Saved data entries
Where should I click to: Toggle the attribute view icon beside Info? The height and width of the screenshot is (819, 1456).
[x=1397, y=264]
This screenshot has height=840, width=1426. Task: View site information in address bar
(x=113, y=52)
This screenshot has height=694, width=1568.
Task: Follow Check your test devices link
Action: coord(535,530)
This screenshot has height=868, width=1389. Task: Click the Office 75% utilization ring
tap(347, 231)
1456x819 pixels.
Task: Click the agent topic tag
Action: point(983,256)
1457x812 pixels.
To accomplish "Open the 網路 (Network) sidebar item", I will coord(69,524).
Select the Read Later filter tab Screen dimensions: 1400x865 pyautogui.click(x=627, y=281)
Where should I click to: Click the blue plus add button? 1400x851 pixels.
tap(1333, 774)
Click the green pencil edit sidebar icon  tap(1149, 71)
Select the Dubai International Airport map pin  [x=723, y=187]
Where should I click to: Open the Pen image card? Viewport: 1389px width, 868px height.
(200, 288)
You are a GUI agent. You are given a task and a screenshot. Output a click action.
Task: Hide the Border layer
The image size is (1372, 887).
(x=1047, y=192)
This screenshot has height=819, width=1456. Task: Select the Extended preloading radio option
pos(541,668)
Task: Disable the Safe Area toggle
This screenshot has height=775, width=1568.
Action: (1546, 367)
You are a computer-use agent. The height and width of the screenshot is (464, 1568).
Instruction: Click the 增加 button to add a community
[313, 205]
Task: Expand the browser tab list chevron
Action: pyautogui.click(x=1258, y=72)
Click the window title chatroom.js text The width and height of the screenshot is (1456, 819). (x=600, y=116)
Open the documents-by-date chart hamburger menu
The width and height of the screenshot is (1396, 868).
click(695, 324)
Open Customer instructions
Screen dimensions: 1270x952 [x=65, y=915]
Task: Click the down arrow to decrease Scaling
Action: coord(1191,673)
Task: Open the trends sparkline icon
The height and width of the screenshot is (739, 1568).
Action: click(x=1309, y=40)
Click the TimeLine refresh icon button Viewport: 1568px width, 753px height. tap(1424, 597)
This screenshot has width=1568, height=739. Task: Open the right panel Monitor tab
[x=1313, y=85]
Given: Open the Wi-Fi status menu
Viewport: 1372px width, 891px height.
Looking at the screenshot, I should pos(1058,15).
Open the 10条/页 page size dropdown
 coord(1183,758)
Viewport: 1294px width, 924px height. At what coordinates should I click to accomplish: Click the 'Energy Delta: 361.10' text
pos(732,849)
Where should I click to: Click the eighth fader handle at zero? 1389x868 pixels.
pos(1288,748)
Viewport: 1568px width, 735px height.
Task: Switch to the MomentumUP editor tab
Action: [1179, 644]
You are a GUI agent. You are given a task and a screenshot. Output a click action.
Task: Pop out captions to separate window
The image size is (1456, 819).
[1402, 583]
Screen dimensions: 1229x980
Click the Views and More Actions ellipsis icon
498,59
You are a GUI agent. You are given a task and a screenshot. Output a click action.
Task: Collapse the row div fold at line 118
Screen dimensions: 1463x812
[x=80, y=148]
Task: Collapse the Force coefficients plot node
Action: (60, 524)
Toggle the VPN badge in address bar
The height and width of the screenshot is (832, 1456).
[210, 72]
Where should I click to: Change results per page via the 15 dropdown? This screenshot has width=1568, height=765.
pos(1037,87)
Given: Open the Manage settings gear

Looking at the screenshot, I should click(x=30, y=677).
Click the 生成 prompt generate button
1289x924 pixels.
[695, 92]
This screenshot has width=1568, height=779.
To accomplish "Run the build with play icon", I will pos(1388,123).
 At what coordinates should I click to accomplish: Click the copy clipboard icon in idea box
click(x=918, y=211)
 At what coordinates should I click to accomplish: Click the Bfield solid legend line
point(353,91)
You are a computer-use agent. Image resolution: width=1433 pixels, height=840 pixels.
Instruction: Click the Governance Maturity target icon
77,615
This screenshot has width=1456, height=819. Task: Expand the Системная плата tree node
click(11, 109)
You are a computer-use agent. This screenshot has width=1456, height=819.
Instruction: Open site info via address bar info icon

▸ Your assignment
Among the records, find every line with the word "computer" and copy it.

▸ Exercise solution
You are a computer-use agent. The height and width of the screenshot is (464, 1568).
You are a computer-use agent. Image resolution: width=1433 pixels, height=840 pixels.
You are a computer-use agent. This screenshot has width=1456, height=819.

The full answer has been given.